**YOUR INSTRUCTIONS:**
From the records below, transcribe only the lines running from the one with "Iran (254, 2068)" through the one with "Upcoming Webinars (56, 2331)". Keep both of those end lines.

**RECORDS TO PROCESS:**
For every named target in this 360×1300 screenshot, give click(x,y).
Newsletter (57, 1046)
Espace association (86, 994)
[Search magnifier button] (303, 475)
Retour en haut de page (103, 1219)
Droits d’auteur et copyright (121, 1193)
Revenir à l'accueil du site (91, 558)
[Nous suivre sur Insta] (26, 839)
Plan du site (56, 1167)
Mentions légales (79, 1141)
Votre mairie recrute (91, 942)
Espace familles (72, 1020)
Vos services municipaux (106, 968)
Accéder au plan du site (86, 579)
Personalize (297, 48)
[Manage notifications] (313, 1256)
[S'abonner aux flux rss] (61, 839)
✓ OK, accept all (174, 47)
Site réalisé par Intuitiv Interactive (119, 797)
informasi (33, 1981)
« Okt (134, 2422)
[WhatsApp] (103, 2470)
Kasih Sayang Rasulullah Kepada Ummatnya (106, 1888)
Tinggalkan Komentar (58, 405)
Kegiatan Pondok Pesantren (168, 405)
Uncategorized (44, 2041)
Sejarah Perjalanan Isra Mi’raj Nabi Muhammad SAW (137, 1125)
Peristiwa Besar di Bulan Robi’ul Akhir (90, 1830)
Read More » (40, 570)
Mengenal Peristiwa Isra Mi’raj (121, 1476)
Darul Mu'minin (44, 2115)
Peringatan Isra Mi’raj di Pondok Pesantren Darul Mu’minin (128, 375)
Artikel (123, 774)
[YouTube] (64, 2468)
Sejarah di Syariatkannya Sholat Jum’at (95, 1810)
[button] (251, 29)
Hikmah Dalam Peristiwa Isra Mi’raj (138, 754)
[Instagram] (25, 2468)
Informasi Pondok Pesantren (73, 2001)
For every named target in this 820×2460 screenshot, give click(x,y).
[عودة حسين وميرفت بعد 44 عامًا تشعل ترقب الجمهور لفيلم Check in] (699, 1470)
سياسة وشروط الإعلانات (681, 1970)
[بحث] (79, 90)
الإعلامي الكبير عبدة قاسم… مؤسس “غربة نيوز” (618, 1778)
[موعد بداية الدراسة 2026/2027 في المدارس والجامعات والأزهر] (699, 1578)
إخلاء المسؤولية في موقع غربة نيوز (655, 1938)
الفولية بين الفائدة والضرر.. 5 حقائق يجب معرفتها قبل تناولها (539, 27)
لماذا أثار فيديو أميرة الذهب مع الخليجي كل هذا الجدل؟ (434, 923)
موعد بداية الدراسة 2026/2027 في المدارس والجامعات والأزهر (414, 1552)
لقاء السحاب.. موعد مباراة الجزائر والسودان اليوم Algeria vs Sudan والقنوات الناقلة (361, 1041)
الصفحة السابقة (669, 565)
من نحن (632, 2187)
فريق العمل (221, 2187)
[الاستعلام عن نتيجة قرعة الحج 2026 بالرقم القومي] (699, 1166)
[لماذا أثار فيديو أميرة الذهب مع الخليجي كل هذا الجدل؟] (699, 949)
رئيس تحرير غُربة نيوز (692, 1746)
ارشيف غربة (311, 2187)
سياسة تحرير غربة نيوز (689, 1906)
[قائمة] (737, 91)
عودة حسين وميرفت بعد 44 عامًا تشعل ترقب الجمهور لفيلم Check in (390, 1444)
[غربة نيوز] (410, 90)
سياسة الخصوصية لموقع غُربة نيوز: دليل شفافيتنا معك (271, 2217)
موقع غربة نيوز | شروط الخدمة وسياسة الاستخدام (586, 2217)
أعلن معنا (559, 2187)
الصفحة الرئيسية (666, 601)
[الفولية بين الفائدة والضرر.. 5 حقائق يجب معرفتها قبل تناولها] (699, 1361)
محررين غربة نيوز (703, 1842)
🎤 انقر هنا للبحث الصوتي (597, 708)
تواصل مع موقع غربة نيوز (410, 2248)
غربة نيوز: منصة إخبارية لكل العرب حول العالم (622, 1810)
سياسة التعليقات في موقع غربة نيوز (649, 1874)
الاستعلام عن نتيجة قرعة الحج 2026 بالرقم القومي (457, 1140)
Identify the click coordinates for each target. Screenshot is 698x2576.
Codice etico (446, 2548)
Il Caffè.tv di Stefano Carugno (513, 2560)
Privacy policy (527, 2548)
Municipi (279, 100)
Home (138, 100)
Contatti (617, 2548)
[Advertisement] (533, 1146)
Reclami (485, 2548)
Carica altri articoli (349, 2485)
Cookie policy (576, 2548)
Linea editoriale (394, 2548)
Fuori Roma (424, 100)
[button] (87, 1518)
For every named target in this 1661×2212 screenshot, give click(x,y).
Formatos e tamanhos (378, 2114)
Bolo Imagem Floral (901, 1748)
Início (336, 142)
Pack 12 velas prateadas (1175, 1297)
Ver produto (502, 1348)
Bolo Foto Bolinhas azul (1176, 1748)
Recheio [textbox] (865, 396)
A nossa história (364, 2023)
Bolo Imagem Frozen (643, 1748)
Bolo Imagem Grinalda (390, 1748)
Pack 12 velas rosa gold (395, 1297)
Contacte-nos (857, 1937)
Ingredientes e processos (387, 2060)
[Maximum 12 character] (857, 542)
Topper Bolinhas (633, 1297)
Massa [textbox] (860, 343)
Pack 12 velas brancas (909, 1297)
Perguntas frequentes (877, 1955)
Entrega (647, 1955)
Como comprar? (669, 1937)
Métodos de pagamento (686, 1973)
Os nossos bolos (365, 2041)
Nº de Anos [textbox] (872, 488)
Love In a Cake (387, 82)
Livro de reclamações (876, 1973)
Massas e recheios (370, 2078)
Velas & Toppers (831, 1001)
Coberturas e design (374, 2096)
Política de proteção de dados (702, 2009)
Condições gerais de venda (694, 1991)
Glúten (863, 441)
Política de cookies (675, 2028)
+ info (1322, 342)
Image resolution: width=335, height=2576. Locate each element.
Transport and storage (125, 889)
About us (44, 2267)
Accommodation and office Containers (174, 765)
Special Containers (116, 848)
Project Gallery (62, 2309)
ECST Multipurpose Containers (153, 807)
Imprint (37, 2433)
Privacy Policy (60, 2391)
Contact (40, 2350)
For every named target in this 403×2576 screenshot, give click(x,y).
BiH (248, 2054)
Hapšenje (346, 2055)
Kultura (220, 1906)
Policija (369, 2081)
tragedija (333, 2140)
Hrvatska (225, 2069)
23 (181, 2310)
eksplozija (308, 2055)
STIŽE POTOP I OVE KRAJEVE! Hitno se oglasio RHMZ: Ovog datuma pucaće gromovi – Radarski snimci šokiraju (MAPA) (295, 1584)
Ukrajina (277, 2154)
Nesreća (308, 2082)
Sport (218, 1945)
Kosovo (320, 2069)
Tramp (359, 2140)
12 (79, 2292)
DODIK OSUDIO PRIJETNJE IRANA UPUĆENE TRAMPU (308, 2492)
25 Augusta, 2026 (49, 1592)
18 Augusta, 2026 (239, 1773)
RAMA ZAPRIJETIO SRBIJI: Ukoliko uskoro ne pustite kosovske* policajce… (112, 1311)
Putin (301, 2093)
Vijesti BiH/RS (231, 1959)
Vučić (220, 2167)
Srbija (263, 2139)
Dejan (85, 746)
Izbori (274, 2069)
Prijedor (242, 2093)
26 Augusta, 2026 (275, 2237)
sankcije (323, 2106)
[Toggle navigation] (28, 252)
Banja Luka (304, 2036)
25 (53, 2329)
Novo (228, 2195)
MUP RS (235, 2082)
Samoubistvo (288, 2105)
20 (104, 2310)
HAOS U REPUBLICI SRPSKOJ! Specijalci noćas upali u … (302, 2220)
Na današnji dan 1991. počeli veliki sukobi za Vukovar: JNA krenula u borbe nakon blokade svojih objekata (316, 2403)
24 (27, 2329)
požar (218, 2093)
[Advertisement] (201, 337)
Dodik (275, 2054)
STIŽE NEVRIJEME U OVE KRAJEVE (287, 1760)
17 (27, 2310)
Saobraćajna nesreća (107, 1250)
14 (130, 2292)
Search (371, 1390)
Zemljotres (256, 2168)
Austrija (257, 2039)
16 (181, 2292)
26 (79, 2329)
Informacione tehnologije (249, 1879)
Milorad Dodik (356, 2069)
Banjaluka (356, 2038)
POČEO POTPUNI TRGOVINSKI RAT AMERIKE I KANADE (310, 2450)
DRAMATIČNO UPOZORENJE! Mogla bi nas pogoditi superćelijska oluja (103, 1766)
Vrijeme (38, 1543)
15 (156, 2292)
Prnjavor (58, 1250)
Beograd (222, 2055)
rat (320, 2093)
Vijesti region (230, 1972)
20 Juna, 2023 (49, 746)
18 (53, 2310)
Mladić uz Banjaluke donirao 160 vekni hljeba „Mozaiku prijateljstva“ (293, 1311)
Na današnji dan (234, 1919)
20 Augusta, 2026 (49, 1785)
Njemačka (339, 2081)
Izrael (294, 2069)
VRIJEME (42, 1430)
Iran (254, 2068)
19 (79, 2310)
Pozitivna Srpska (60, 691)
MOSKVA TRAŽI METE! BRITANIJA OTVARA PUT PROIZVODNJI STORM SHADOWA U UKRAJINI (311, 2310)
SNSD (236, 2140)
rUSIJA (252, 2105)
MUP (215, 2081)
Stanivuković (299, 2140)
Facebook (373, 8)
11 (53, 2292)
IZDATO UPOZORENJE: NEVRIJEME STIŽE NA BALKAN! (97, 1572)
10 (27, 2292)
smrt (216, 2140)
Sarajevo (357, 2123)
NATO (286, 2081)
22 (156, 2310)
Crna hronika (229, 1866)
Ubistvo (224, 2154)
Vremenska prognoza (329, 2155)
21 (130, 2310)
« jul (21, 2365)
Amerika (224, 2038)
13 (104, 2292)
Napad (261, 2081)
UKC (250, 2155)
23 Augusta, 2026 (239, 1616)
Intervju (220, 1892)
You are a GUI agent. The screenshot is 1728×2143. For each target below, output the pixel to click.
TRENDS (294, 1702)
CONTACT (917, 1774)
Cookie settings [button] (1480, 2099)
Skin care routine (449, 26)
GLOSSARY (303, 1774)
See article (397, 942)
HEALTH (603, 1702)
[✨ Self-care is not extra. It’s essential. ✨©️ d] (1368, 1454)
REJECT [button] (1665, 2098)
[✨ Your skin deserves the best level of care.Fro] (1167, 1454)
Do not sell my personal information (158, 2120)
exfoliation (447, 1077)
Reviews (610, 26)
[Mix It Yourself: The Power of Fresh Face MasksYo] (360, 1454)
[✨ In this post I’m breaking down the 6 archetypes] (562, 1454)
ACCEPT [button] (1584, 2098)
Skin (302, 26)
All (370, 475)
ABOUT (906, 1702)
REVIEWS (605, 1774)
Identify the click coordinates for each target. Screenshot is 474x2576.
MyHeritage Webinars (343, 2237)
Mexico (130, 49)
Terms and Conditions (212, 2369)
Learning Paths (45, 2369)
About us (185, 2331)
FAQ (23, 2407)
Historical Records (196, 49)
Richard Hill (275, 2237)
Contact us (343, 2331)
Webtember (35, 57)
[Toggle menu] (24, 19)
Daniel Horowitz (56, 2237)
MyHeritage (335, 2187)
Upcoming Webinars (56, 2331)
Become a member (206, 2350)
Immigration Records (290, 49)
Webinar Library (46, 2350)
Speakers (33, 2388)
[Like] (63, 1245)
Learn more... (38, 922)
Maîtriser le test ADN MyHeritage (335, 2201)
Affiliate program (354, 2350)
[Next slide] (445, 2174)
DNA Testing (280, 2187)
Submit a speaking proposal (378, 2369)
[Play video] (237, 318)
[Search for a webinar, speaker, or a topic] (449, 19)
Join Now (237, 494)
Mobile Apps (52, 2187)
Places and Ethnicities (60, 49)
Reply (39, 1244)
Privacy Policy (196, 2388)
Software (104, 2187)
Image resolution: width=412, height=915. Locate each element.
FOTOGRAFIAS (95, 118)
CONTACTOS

**WRITTEN REPLY:**
Iran (254, 2068)
19 (79, 2310)
Pozitivna Srpska (60, 691)
MOSKVA TRAŽI METE! BRITANIJA OTVARA PUT PROIZVODNJI STORM SHADOWA U UKRAJINI (311, 2310)
SNSD (236, 2140)
rUSIJA (252, 2105)
MUP (215, 2081)
Stanivuković (299, 2140)
Facebook (373, 8)
11 (53, 2292)
IZDATO UPOZORENJE: NEVRIJEME STIŽE NA BALKAN! (97, 1572)
10 (27, 2292)
smrt (216, 2140)
Sarajevo (357, 2123)
NATO (286, 2081)
22 (156, 2310)
Crna hronika (229, 1866)
Ubistvo (224, 2154)
Vremenska prognoza (329, 2155)
21 (130, 2310)
« jul (21, 2365)
Amerika (224, 2038)
13 (104, 2292)
Napad (261, 2081)
UKC (250, 2155)
23 Augusta, 2026 (239, 1616)
Intervju (220, 1892)
You are a GUI agent. The screenshot is 1728×2143. For each target below, output the pixel to click.
TRENDS (294, 1702)
CONTACT (917, 1774)
Cookie settings [button] (1480, 2099)
Skin care routine (449, 26)
GLOSSARY (303, 1774)
See article (397, 942)
HEALTH (603, 1702)
[✨ Self-care is not extra. It’s essential. ✨©️ d] (1368, 1454)
REJECT [button] (1665, 2098)
[✨ Your skin deserves the best level of care.Fro] (1167, 1454)
Do not sell my personal information (158, 2120)
exfoliation (447, 1077)
Reviews (610, 26)
[Mix It Yourself: The Power of Fresh Face MasksYo] (360, 1454)
[✨ In this post I’m breaking down the 6 archetypes] (562, 1454)
ACCEPT [button] (1584, 2098)
Skin (302, 26)
All (370, 475)
ABOUT (906, 1702)
REVIEWS (605, 1774)
Identify the click coordinates for each target. Screenshot is 474x2576.
MyHeritage Webinars (343, 2237)
Mexico (130, 49)
Terms and Conditions (212, 2369)
Learning Paths (45, 2369)
About us (185, 2331)
FAQ (23, 2407)
Historical Records (196, 49)
Richard Hill (275, 2237)
Contact us (343, 2331)
Webtember (35, 57)
[Toggle menu] (24, 19)
Daniel Horowitz (56, 2237)
MyHeritage (335, 2187)
Upcoming Webinars (56, 2331)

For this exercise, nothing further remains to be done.